The POST Act required the NYPD "to issue a surveillance impact and use policy about these technologies" (id.). This public document was to include comprehensive descriptions of the surveillance technologies that fall within the POST Act, including the capabilities of the technologies, the entities outside the NYPD that have access to the technologies, and the various procedures used by the NYPD to protect access to the information generated by the technologies.

Starting in April 2021, the NYPD published its Final Surveillance and Use Policy on its website in a series of policy papers (currently numbering 37) broken down by technology, such as facial recognition, iris recognition, and mobile x-ray technology, to name a few. The NYPD has updated these policy papers from time to time. As required by the POST Act, the NYPD Inspector General released a public report concerning the NYPD's surveillance technology policies in November 2022.

The City Comptroller terminated the SPEX program effective August 27, 2020.

In a FOIL request dated October 29, 2020, the Legal Aid Society sought "[a]ny and all documents relating to" the NYPD's use of confidential SPEX contracts between 2007 and 2020. The letter contained a list of specific types of documents. This list corresponded with a list of specified contract documents that the NYPD was required to maintain as part of a 2010 agreement with the Comptroller.

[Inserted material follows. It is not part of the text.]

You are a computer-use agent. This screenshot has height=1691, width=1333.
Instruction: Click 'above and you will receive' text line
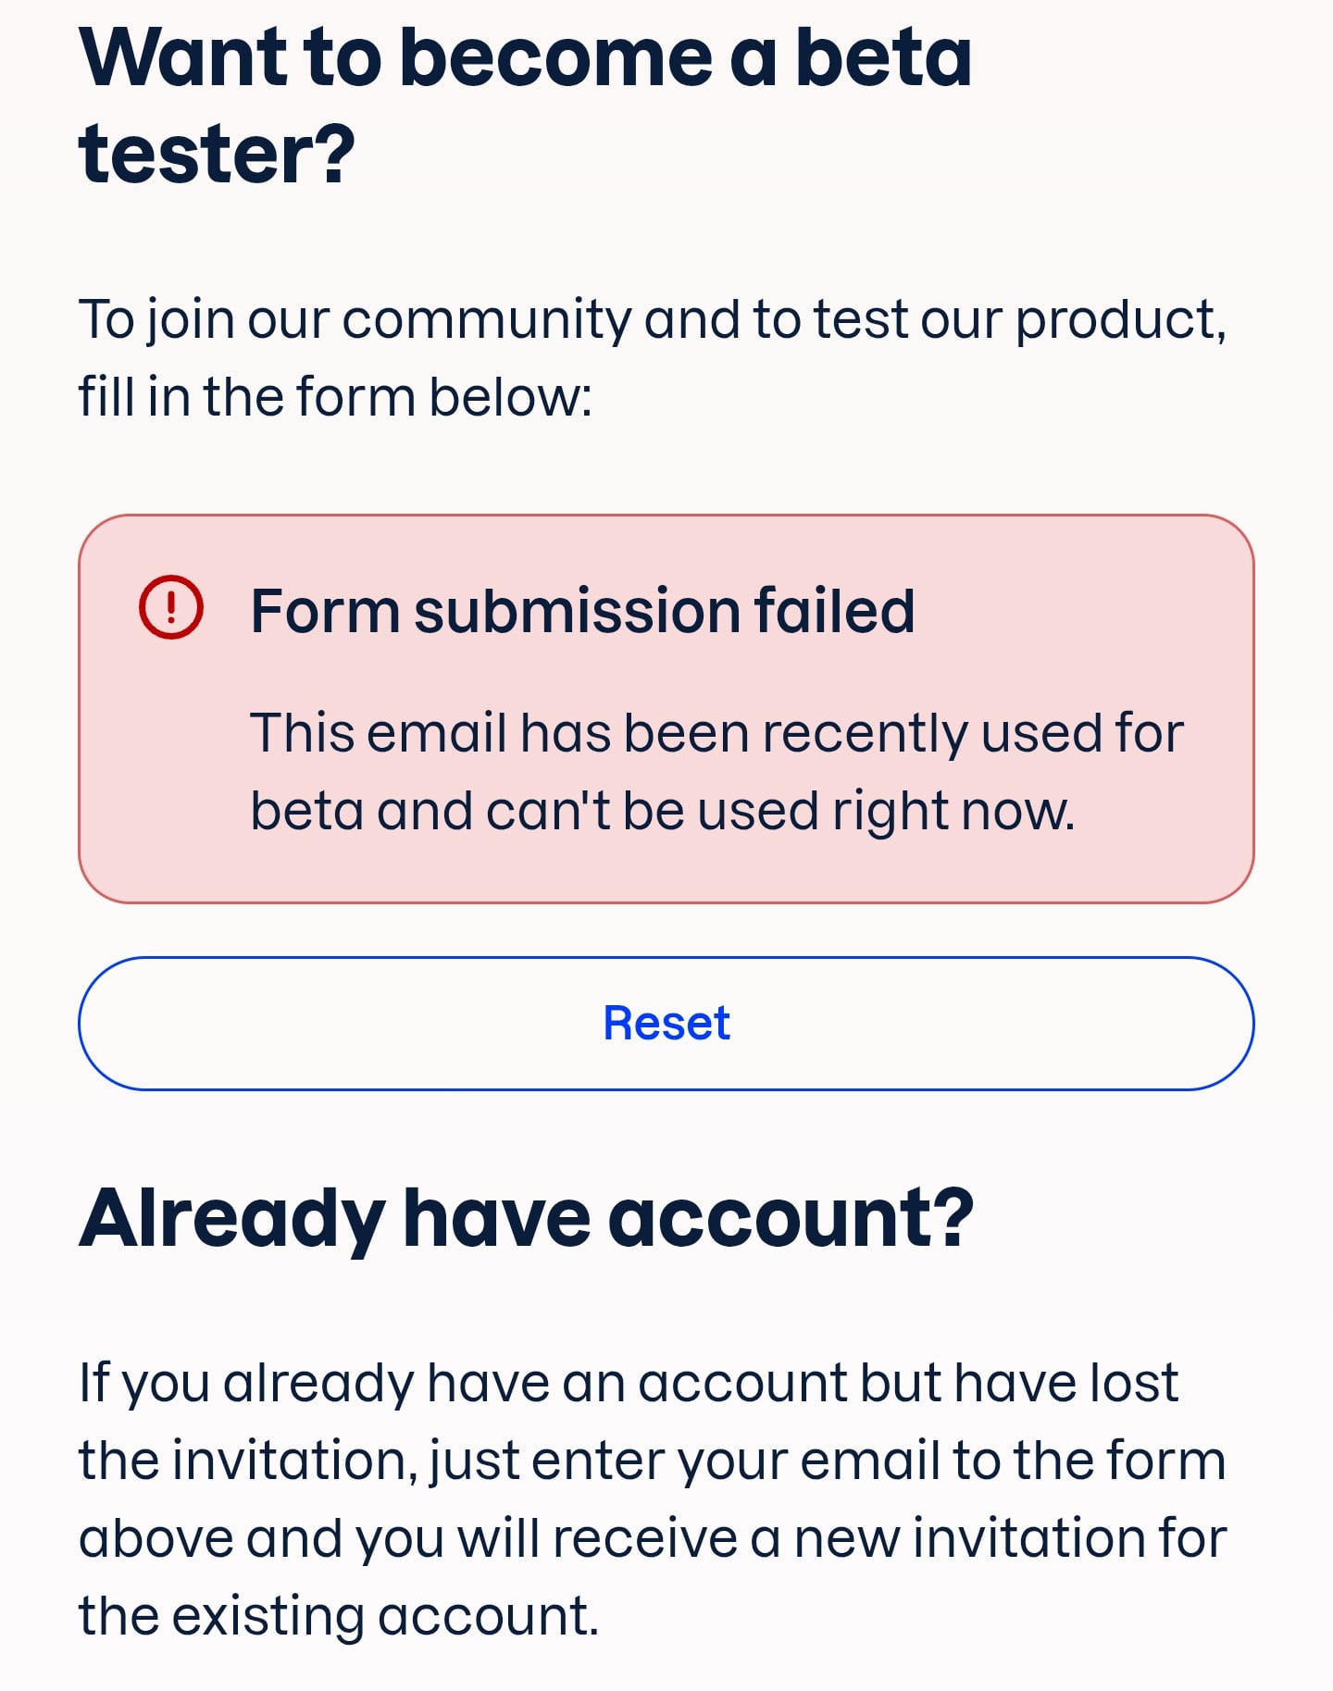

Despite this specific enumeration of documents in the FOIL request, mirroring the document categories specified in the NYPD's 2010 agreement with the Comptroller, the NYPD denied the FOIL request on the ground that the request "did not reasonably describe a record in a manner that would enable a search to be conducted." The NYPD's response contained no other ground for the denial. The vacuousness of this denial was later further demonstrated when it became clear that the NYPD kept SPEX contract documents in hard copy form in a designated space at its offices. Because the NYPD wanted to keep the contract documents secret, they were not digitized and access to them was restricted. Therefore, the universe of responsive SPEX documents was segregated and kept in a single location, which would appear to facilitate a search.

Legal Aid filed an administrative appeal. In a letter dated April 5, 2021, the NYPD denied the appeal, again stating that the request "does not reasonably describe a record in [*3]a manner that could enable a search." The denial also offered a second reason: that the number of records sought would mean that a response would be unreasonably burdensome, and would tax the limited resources of the NYPD. The denial of the appeal did not invoke any other FOIL exemption. This article 78 proceeding followed.